Raushaan Glasgow (born June 4, 1991), better known by his stage name LSDXOXO, is a Berlin-based musician born in Philadelphia who made a name for himself in New York City as a DJ and producer. Glasgow is well-known for his energetic DJ sets, of which manipulate mainstream sounds by craftily layering pop tracks and vocal samples between Baltimore club, ghetto house, hardcore, electro and techno.

Career

Early years (2010–2012)

Glasgow began making homemade dance edits of pop and hip hop hits during his freshman year of high school. He briefly went by Funky$punk in mid-2010, later adopting the LSDXOXO moniker because "it sounded like an AIM username, […] was super troll-y, and that’s just how [he] approached music as an artist".

In 2010, Glasgow began self-releasing his Spit or Swallow series of mixtapes on Tumblr, which were complied of mashups of popular songs from artists such as Rihanna, Crystal Castles, M.I.A., Lady Gaga, and La Roux. The seven mixtapes have been described as dreamy, hazy, and hallucinogenic, though Glasgow has since described the production as "really crunchy and bad".

SOFTCORE, WHORECORE, and breakthrough (2013–2020)
In 2013, Glasgow began collaborating with other artists, lending his signature sound to now-established acts like Big Momma and BbyMutha. One of Glasgow's more well-known works is the song "Truth Tella" which features Cakes da Killa rapping over a chopped and screwed sample of "Lavender Town" from a Pokémon game. The song was included in the tracklist of his debut extended play SOFTCORE, which featured several different artists such as Le1f, Cakes da Killa, UNiiQU3, and DonChristian. Glasgow's follow-up extended play WHORECORE was released on July 2, 2014 and some of the collaborators from SOFTCORE returned as featured artists on the EP.

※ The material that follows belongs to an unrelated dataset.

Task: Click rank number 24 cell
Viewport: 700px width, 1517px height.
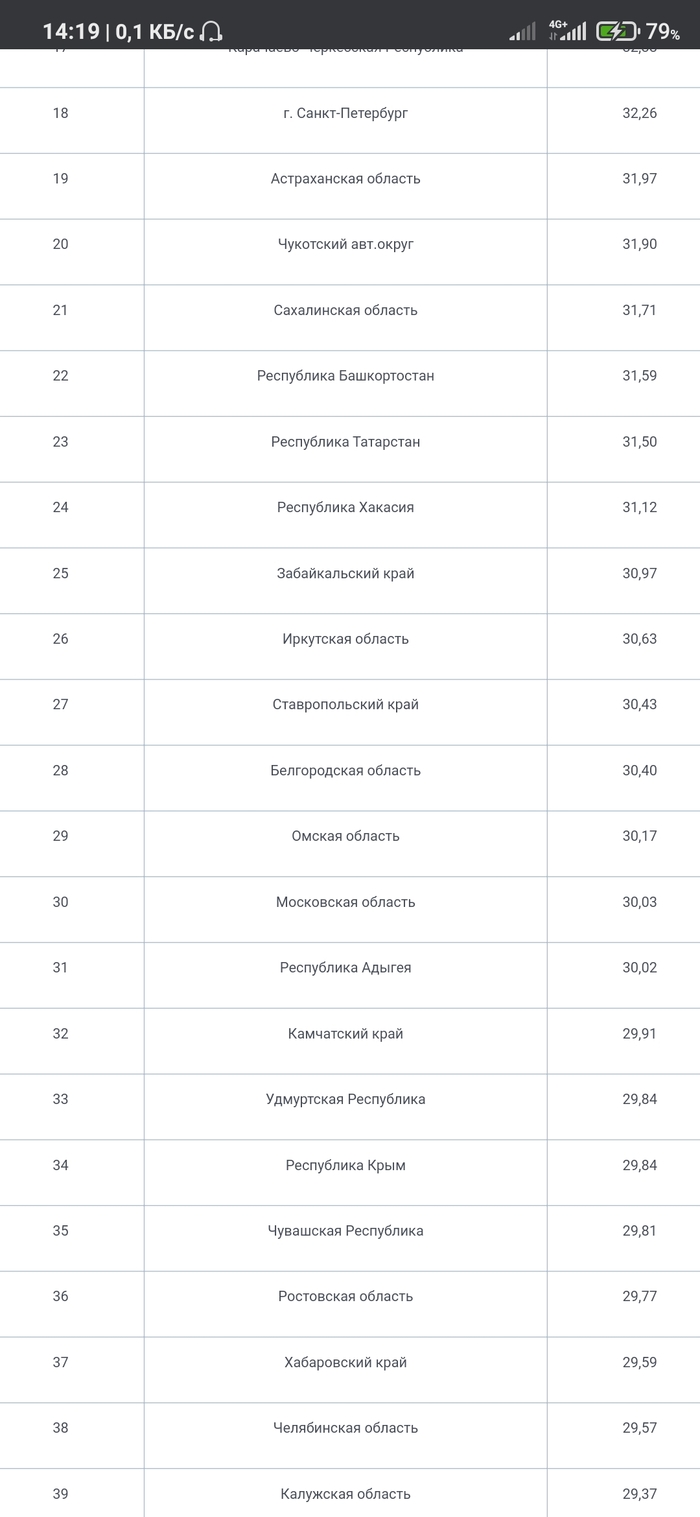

After gaining a sizable following through his releases and graduating from college with a degree in Business Management, Glasgow found himself based in New York. He began performing in NYC at events like Joey LaBeija’s "Legendary" parties in Williamsburg, Brooklyn and was welcomed into the GHE20G0TH1K collective. Having been touring heavily in Europe, Glasgow moved to Berlin, Germany.

Dedicated 2 Disrespect and upcoming debut album (2021–present)
In May 2021, Glasgow released his highly anticipated third EP Dedicated 2 Disrespect through XL Recordings, containing four tracks that presented his own songwriting and vocals rather than music samples as his previous works had featured. The lead single off of the EP, "Sick Bitch", received critical acclaim and has been played in several DJ sets since its release. Later in the year, Glasgow also remixed Lady Gaga's "Alice" for her third remix album Dawn of Chromatica, serving as the album's opening track.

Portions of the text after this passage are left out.